----- Given entries -----
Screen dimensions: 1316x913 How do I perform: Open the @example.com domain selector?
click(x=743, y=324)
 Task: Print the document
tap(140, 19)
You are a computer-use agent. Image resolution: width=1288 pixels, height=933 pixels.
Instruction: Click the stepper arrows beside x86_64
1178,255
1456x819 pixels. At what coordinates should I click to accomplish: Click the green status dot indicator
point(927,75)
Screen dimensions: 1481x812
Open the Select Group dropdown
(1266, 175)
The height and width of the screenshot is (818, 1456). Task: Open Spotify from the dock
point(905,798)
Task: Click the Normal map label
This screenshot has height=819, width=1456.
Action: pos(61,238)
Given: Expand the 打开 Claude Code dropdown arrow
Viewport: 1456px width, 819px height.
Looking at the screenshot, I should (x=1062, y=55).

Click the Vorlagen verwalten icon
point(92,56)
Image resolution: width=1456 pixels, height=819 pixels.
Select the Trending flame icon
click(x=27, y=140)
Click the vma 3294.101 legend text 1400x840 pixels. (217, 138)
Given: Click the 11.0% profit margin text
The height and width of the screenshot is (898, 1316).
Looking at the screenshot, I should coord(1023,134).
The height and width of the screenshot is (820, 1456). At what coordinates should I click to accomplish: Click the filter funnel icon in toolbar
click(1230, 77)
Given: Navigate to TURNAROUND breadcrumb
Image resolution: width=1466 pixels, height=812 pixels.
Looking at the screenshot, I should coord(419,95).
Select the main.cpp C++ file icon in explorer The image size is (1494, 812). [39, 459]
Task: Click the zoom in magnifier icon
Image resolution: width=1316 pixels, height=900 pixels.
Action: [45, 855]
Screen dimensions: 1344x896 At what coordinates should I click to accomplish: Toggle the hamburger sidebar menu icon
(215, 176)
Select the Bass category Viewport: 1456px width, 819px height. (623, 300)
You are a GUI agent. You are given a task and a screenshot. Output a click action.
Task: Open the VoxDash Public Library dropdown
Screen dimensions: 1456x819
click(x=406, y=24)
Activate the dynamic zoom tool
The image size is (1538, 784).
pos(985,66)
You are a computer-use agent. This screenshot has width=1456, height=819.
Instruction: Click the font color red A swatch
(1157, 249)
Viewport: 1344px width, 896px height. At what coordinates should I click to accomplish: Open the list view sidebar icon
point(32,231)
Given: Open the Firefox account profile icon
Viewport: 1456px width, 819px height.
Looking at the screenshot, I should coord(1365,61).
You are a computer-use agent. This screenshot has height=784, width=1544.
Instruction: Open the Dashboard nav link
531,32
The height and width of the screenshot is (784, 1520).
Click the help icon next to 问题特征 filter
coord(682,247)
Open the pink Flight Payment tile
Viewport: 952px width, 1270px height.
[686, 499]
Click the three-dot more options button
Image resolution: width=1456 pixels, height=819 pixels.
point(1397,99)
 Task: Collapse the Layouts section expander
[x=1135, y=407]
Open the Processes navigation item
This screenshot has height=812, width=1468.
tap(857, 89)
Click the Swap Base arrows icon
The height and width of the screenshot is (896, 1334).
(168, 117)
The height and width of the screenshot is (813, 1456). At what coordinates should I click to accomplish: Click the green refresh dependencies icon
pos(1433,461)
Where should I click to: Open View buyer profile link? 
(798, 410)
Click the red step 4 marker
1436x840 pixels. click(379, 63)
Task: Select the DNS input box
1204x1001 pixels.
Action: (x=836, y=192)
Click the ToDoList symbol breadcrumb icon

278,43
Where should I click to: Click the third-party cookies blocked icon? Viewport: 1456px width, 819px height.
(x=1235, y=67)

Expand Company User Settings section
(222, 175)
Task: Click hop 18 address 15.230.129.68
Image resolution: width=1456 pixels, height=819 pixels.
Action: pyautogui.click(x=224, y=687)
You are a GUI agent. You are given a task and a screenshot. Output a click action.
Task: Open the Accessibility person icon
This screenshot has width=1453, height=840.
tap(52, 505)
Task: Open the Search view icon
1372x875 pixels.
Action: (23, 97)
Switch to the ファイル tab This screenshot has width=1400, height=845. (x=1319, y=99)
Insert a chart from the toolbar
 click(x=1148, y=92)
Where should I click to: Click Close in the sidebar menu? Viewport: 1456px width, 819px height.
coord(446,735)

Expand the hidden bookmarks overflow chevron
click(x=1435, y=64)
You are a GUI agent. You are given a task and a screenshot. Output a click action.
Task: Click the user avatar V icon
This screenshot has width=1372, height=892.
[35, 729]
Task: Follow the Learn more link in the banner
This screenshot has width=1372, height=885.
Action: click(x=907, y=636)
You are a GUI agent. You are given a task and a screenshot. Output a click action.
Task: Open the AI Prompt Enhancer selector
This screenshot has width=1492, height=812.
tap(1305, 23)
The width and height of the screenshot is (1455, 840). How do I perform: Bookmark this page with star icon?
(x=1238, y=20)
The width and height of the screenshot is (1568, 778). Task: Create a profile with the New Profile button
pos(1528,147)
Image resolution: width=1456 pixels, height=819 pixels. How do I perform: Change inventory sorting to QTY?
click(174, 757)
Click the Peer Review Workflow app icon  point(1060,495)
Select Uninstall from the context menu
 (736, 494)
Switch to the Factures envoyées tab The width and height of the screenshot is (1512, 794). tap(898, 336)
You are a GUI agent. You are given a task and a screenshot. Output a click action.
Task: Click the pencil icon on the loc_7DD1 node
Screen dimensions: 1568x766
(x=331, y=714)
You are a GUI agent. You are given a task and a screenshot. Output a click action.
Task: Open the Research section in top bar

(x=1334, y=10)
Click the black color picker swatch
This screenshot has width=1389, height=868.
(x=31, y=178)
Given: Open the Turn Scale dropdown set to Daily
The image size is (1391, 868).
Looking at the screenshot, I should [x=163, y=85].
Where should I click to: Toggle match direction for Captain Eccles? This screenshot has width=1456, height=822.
-----
— What to produce —
The records above are to be given again in full, exactly.

— Response area —
Screen dimensions: 1316x913 How do I perform: Open the @example.com domain selector?
click(x=743, y=324)
 Task: Print the document
tap(140, 19)
You are a computer-use agent. Image resolution: width=1288 pixels, height=933 pixels.
Instruction: Click the stepper arrows beside x86_64
1178,255
1456x819 pixels. At what coordinates should I click to accomplish: Click the green status dot indicator
point(927,75)
Screen dimensions: 1481x812
Open the Select Group dropdown
(1266, 175)
The height and width of the screenshot is (818, 1456). Task: Open Spotify from the dock
point(905,798)
Task: Click the Normal map label
This screenshot has height=819, width=1456.
Action: pos(61,238)
Given: Expand the 打开 Claude Code dropdown arrow
Viewport: 1456px width, 819px height.
Looking at the screenshot, I should (x=1062, y=55).

Click the Vorlagen verwalten icon
point(92,56)
Image resolution: width=1456 pixels, height=819 pixels.
Select the Trending flame icon
click(x=27, y=140)
Click the vma 3294.101 legend text 1400x840 pixels. (217, 138)
Given: Click the 11.0% profit margin text
The height and width of the screenshot is (898, 1316).
Looking at the screenshot, I should coord(1023,134).
The height and width of the screenshot is (820, 1456). At what coordinates should I click to accomplish: Click the filter funnel icon in toolbar
click(1230, 77)
Given: Navigate to TURNAROUND breadcrumb
Image resolution: width=1466 pixels, height=812 pixels.
Looking at the screenshot, I should coord(419,95).
Select the main.cpp C++ file icon in explorer The image size is (1494, 812). [39, 459]
Task: Click the zoom in magnifier icon
Image resolution: width=1316 pixels, height=900 pixels.
Action: [45, 855]
Screen dimensions: 1344x896 At what coordinates should I click to accomplish: Toggle the hamburger sidebar menu icon
(215, 176)
Select the Bass category Viewport: 1456px width, 819px height. (623, 300)
You are a GUI agent. You are given a task and a screenshot. Output a click action.
Task: Open the VoxDash Public Library dropdown
Screen dimensions: 1456x819
click(x=406, y=24)
Activate the dynamic zoom tool
The image size is (1538, 784).
pos(985,66)
You are a computer-use agent. This screenshot has width=1456, height=819.
Instruction: Click the font color red A swatch
(1157, 249)
Viewport: 1344px width, 896px height. At what coordinates should I click to accomplish: Open the list view sidebar icon
point(32,231)
Given: Open the Firefox account profile icon
Viewport: 1456px width, 819px height.
Looking at the screenshot, I should coord(1365,61).
You are a computer-use agent. This screenshot has height=784, width=1544.
Instruction: Open the Dashboard nav link
531,32
The height and width of the screenshot is (784, 1520).
Click the help icon next to 问题特征 filter
coord(682,247)
Open the pink Flight Payment tile
Viewport: 952px width, 1270px height.
[686, 499]
Click the three-dot more options button
Image resolution: width=1456 pixels, height=819 pixels.
point(1397,99)
 Task: Collapse the Layouts section expander
[x=1135, y=407]
Open the Processes navigation item
This screenshot has height=812, width=1468.
tap(857, 89)
Click the Swap Base arrows icon
The height and width of the screenshot is (896, 1334).
(168, 117)
The height and width of the screenshot is (813, 1456). At what coordinates should I click to accomplish: Click the green refresh dependencies icon
pos(1433,461)
Where should I click to: Open View buyer profile link? 
(798, 410)
Click the red step 4 marker
1436x840 pixels. click(379, 63)
Task: Select the DNS input box
1204x1001 pixels.
Action: (x=836, y=192)
Click the ToDoList symbol breadcrumb icon

278,43
Where should I click to: Click the third-party cookies blocked icon? Viewport: 1456px width, 819px height.
(x=1235, y=67)

Expand Company User Settings section
(222, 175)
Task: Click hop 18 address 15.230.129.68
Image resolution: width=1456 pixels, height=819 pixels.
Action: pyautogui.click(x=224, y=687)
You are a GUI agent. You are given a task and a screenshot. Output a click action.
Task: Open the Accessibility person icon
This screenshot has width=1453, height=840.
tap(52, 505)
Task: Open the Search view icon
1372x875 pixels.
Action: (23, 97)
Switch to the ファイル tab This screenshot has width=1400, height=845. (x=1319, y=99)
Insert a chart from the toolbar
 click(x=1148, y=92)
Where should I click to: Click Close in the sidebar menu? Viewport: 1456px width, 819px height.
coord(446,735)

Expand the hidden bookmarks overflow chevron
click(x=1435, y=64)
You are a GUI agent. You are given a task and a screenshot. Output a click action.
Task: Click the user avatar V icon
This screenshot has width=1372, height=892.
[35, 729]
Task: Follow the Learn more link in the banner
This screenshot has width=1372, height=885.
Action: click(x=907, y=636)
You are a GUI agent. You are given a task and a screenshot. Output a click action.
Task: Open the AI Prompt Enhancer selector
This screenshot has width=1492, height=812.
tap(1305, 23)
The width and height of the screenshot is (1455, 840). How do I perform: Bookmark this page with star icon?
(x=1238, y=20)
The width and height of the screenshot is (1568, 778). Task: Create a profile with the New Profile button
pos(1528,147)
Image resolution: width=1456 pixels, height=819 pixels. How do I perform: Change inventory sorting to QTY?
click(174, 757)
Click the Peer Review Workflow app icon  point(1060,495)
Select Uninstall from the context menu
 (736, 494)
Switch to the Factures envoyées tab The width and height of the screenshot is (1512, 794). tap(898, 336)
You are a GUI agent. You are given a task and a screenshot. Output a click action.
Task: Click the pencil icon on the loc_7DD1 node
Screen dimensions: 1568x766
(x=331, y=714)
You are a GUI agent. You are given a task and a screenshot. Output a click action.
Task: Open the Research section in top bar

(x=1334, y=10)
Click the black color picker swatch
This screenshot has width=1389, height=868.
(x=31, y=178)
Given: Open the Turn Scale dropdown set to Daily
The image size is (1391, 868).
Looking at the screenshot, I should [x=163, y=85].
Where should I click to: Toggle match direction for Captain Eccles? This screenshot has width=1456, height=822.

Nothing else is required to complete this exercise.